The Importance of Getting Families Involved with Early Learning

While pre-school and other early education programs are key for child development, the role parents play in their child's early education is extremely significant as well.

As a parent, you may think that once you’ve taught your tot how to say “mama” and stack blocks, it’s time to turn the educating over to the professionals. And while pre-school and other early education programs are key for child development, the role parents play in their child’s early education is extremely significant as well.

The importance of early childhood education and its impact on the students’ life is supported by extensive developmental science research. Oxford researchers found that children whose parents participated in programs geared towards early education involvement progressed significantly greater in their learning than children whose parents did not participate.

Why Parent Involvement Matters

Since pre-school plays an integral role in children’s cognitive and social development, when parents take an active role in the early childhood education process, they help ensure their child has the proper support they need to help them develop to their full potential. But the benefits of parent involvement don’t stop there— it also helps extend teaching outside of the classroom, foster a more positive educational experience for children, and helps them perform better when they are in school.

It’s vital that parents support the learning their kids are doing in pre-school and at home. Parents who are dialed in to what’s happening in their child’s pre-school classrooms and facilities are better equipped to establish a strong connection between what their little ones are learning at school and what takes place in the home. For example, a dad that knows his son’s pre-school is learning numbers may have his tot count their steps or count sheep before bedtime to reinforce what they’re learning in the classroom. This connection is a vital part of a child’s development while also supporting further learning. 

When parents are familiar with their child’s routine and activities at school, they can continue them at home, strengthening their brain development. 

Benefits of Parent Involvement 

The benefits to parent involvement in the early childhood education process are virtually endless, but some of the most significant ones include:

  • Improved literacy and math skills. Studies show that family involvement leads to improved literacy and math skills. A few separate studies even show positive relations between parent involvement and improved social-emotional skills.
  • When their parents are involved in the classroom, preschoolers are more likely to behave better and school and home and develop excellent social skills.
  • When parents know what’s going on in their preschooler’s classrooms, they are more likely to reinforce the lessons at home, which helps them grasp concepts faster than parents who do not.
  • When parents are involved, it signifies to kids that it’s important. For your child to begin school on the right foot, they must understand the importance of school. When they see mom and/or dad playing an active role in their pre-school, they will know school is a priority. This is something that will stick with them for the rest of their education days. 

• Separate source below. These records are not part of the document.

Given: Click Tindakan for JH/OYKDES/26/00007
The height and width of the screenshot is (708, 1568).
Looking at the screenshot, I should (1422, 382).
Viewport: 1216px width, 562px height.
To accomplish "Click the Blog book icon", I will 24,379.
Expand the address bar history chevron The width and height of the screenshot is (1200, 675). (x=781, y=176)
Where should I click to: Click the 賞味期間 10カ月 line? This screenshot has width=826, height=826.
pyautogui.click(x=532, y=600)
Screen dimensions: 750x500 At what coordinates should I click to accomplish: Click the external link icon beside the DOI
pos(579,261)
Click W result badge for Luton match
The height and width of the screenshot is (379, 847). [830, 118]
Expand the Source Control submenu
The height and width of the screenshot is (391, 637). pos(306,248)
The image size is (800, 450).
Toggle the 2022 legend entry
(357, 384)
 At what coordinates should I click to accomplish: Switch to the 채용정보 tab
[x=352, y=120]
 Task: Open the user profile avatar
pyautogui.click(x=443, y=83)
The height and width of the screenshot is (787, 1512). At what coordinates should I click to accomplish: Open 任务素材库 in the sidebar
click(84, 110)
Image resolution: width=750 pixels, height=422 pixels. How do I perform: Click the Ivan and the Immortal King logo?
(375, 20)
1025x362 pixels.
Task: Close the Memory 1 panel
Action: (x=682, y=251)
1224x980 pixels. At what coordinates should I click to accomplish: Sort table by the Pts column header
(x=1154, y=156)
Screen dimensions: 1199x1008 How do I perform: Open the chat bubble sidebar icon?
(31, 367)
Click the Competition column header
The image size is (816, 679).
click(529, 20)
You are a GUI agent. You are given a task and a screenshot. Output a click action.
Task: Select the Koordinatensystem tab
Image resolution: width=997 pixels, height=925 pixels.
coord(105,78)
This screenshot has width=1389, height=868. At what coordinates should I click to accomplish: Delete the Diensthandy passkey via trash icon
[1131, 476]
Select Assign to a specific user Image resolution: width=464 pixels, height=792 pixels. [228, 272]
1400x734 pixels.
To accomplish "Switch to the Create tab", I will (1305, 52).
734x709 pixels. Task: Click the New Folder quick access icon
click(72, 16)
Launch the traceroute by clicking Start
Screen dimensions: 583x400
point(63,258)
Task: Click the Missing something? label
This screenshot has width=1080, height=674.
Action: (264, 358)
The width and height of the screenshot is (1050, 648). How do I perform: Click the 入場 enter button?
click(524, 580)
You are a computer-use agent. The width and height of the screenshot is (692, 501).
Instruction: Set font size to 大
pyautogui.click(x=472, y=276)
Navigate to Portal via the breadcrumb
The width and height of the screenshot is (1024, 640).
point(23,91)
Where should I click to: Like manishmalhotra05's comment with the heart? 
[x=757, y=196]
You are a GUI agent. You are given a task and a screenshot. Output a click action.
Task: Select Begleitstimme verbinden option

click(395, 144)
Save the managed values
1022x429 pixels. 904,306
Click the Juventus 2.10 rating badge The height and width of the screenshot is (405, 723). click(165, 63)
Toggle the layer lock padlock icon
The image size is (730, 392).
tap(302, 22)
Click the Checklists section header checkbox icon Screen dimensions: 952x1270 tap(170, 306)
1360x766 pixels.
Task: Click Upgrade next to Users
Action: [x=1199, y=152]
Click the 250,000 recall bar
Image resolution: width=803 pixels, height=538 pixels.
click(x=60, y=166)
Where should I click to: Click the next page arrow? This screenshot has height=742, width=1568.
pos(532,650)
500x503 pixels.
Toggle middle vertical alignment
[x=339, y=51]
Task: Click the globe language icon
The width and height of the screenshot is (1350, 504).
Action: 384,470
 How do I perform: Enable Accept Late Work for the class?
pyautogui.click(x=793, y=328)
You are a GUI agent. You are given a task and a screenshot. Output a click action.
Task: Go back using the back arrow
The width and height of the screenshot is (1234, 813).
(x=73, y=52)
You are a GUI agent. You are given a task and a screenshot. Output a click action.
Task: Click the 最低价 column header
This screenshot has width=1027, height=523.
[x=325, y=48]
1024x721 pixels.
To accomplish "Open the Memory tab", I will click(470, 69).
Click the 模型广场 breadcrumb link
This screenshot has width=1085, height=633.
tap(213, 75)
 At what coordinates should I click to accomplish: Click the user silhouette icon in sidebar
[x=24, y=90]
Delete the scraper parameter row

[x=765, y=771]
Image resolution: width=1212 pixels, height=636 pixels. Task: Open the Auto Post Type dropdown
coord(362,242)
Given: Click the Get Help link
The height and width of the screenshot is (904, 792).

How Parents Can Get Involved

If you’re a parent looking to get involved in your child’s early education learning experience, here are some ideas:

  • Volunteer as a reader or helper in the classroom. If you’ve got the time for it, there’s no better way to be involved in your child’s early learning than to be there in person. 
  • If you have a full-time job or can’t make that big of a commitment, try making as many classroom events as you can, even if it’s just dropping off treats for your kid’s birthday. The more you can get inside the classroom, the better the learning outcome your child will have.
  • Get to know some of the other parents in your child’s classroom and start a parent network. You can organize fun events for the kids like lunch drop-offs and career days so that you can be immersed in your child’s education while also having the camaraderie of fellow parents. When your social network extends to other parents in your child’s class, you will find yourself having conversations at dinner parties and happy hours about what the kids are learning. Use this as a time to ask the other parents how they reinforce the lessons at home and feel free to steal their ideas!
  • Get connected with your child’s teacher. It’s important to build a strong parent-teacher relationship so you can stay up-to-date with what’s going on in the classroom and handle any issues as they arise. If the teacher uses social media, follow them to stay in the loop and respond to any communications from the teacher in a prompt manner. 

Early education sets the foundation for the rest of your child’s educational career — so it’s important to get off on the right foot. There’s no better way to ensure that educations become and remains a priority in your household than by ensuring the parents get involved.